How To Build A Safer Internet

18 November 2019

Earlier this year, the UK government consulted on an Online Harms White Paper that proposes a new model of social media regulation. The response to the consultation was lukewarm at best, and a consistent theme is that the white paper lacks a robust theoretical underpinning. The Carnegie UK Trust identify “an emphasis on detail” without “a sufficiently clear model of the duty of care”, whilst Article 19 express concerns that the government fails to “holistically [consider] what framework might be appropriate to regulate digital platforms”. Doteveryone describe the report as “a hodge-podge of Codes of Practice and initiatives with neither a clear articulation of what problem the proposals are supposed to solve, nor a clear vision for what alternative future they’re intended to promote”.

## COLLECTED DATA
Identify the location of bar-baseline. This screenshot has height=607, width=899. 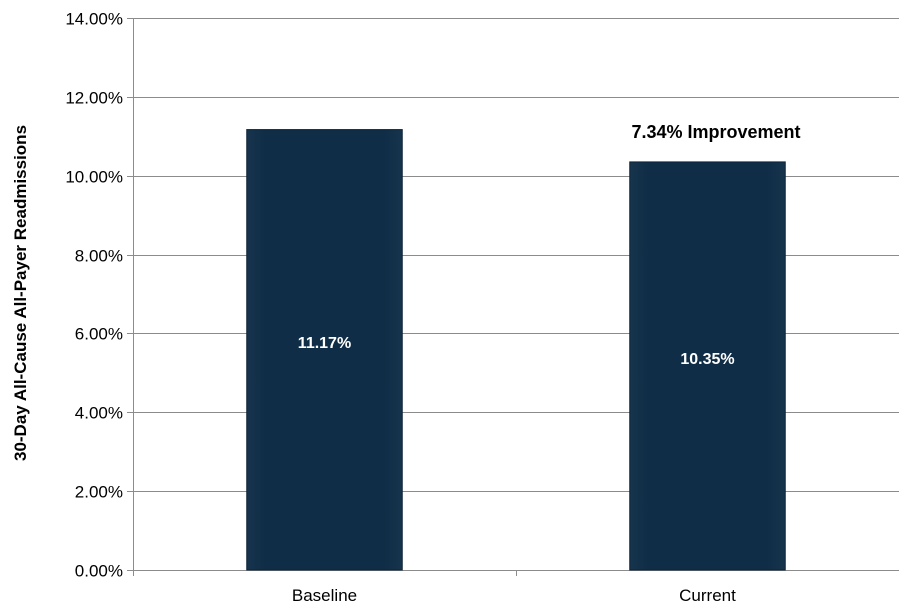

## WHAT TO WORK ON
Please state how the text on building a safer internet describes the response to the consultation on the Online Harms White Paper.

## REPLY TO THE EXERCISE
It was lukewarm at best.